* WORK TO DO *
Output every line of text in the records below as a JSON array of strings, one string per line, with blank lines omitted and the pictures excluded.

* SUPPLIED RECORDS *
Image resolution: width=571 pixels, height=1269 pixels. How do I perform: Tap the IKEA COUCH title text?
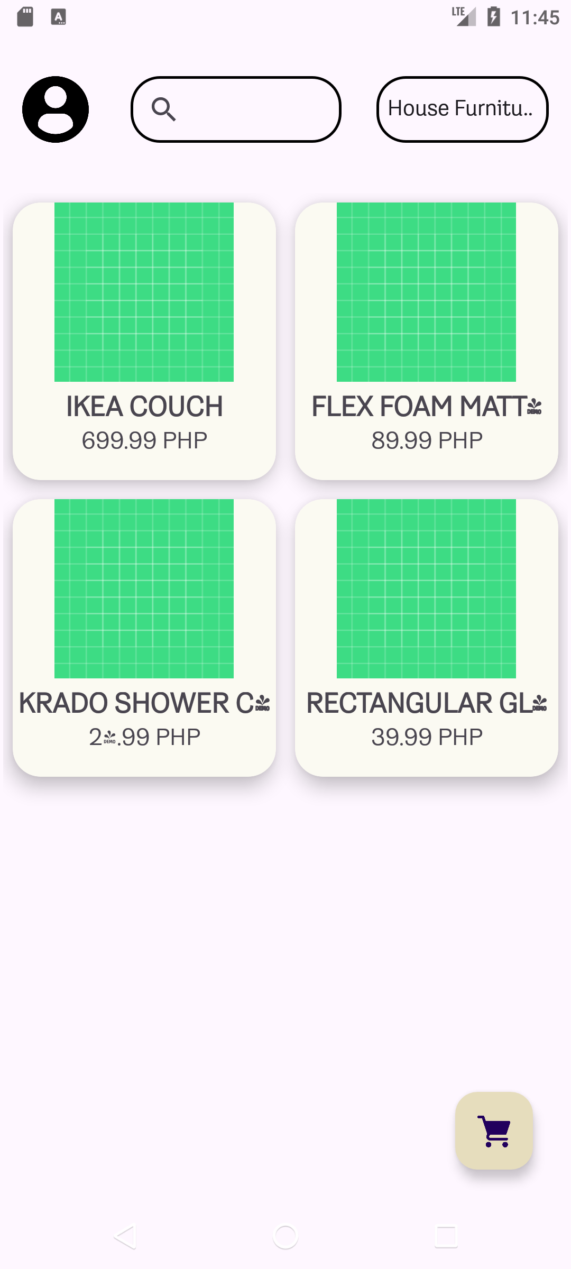[x=144, y=407]
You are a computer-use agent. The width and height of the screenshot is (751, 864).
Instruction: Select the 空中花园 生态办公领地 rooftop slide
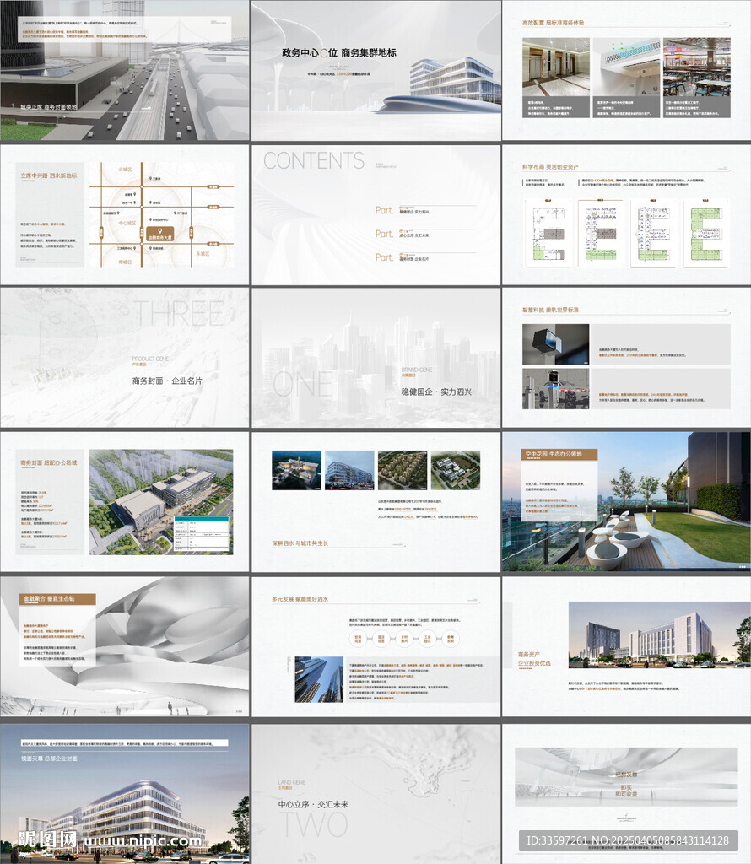point(626,501)
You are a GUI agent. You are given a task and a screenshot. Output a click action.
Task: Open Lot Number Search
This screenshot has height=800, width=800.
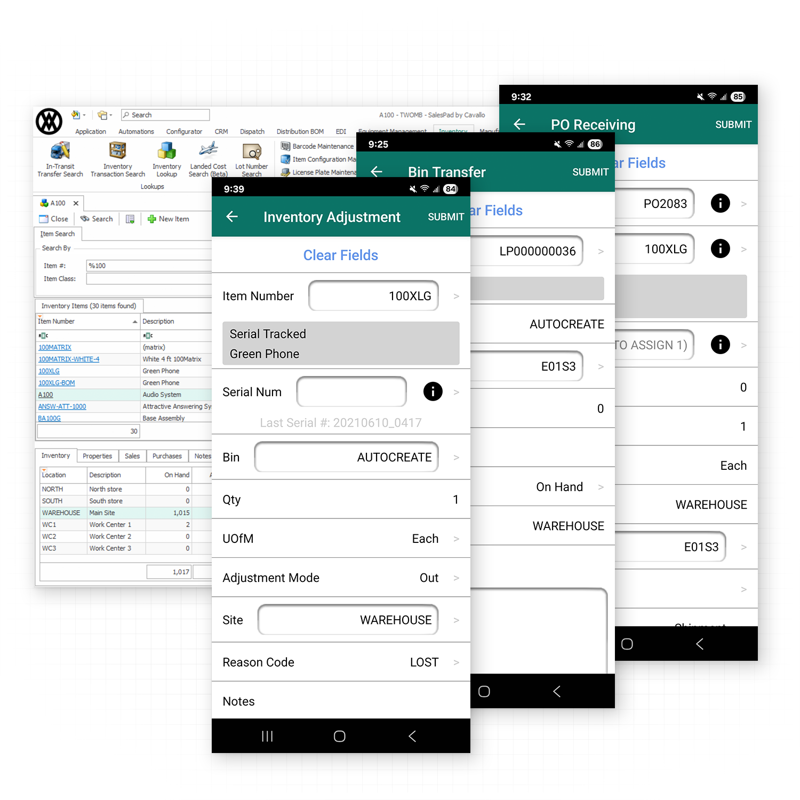[251, 159]
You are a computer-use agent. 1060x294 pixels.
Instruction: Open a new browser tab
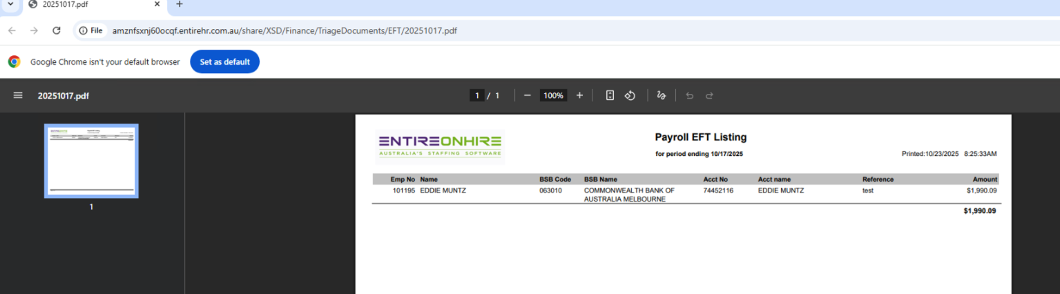point(180,4)
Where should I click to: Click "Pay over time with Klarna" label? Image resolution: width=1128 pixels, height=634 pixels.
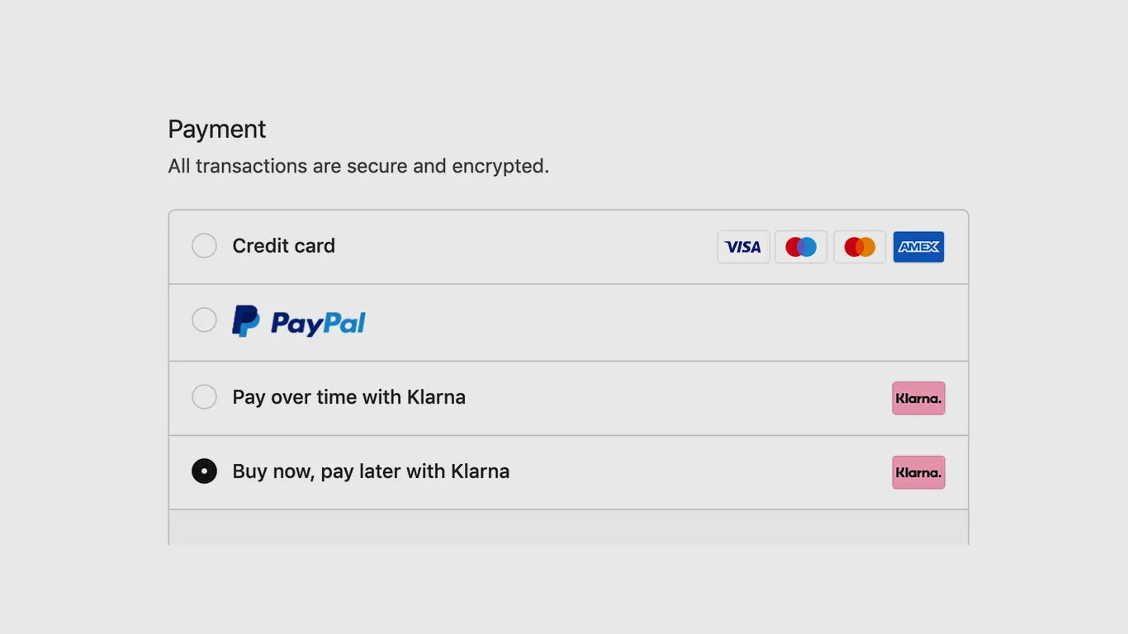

* RESULT *
[
  "Image resolution: width=571 pixels, height=1269 pixels. How do I perform: Tap the IKEA COUCH title text?",
  "[x=144, y=407]",
  "You are a computer-use agent. The width and height of the screenshot is (751, 864).",
  "Instruction: Select the 空中花园 生态办公领地 rooftop slide",
  "point(626,501)",
  "You are a GUI agent. You are given a task and a screenshot. Output a click action.",
  "Task: Open Lot Number Search",
  "This screenshot has height=800, width=800.",
  "[251, 159]",
  "You are a computer-use agent. 1060x294 pixels.",
  "Instruction: Open a new browser tab",
  "point(180,4)",
  "Where should I click to: Click \"Pay over time with Klarna\" label? Image resolution: width=1128 pixels, height=634 pixels."
]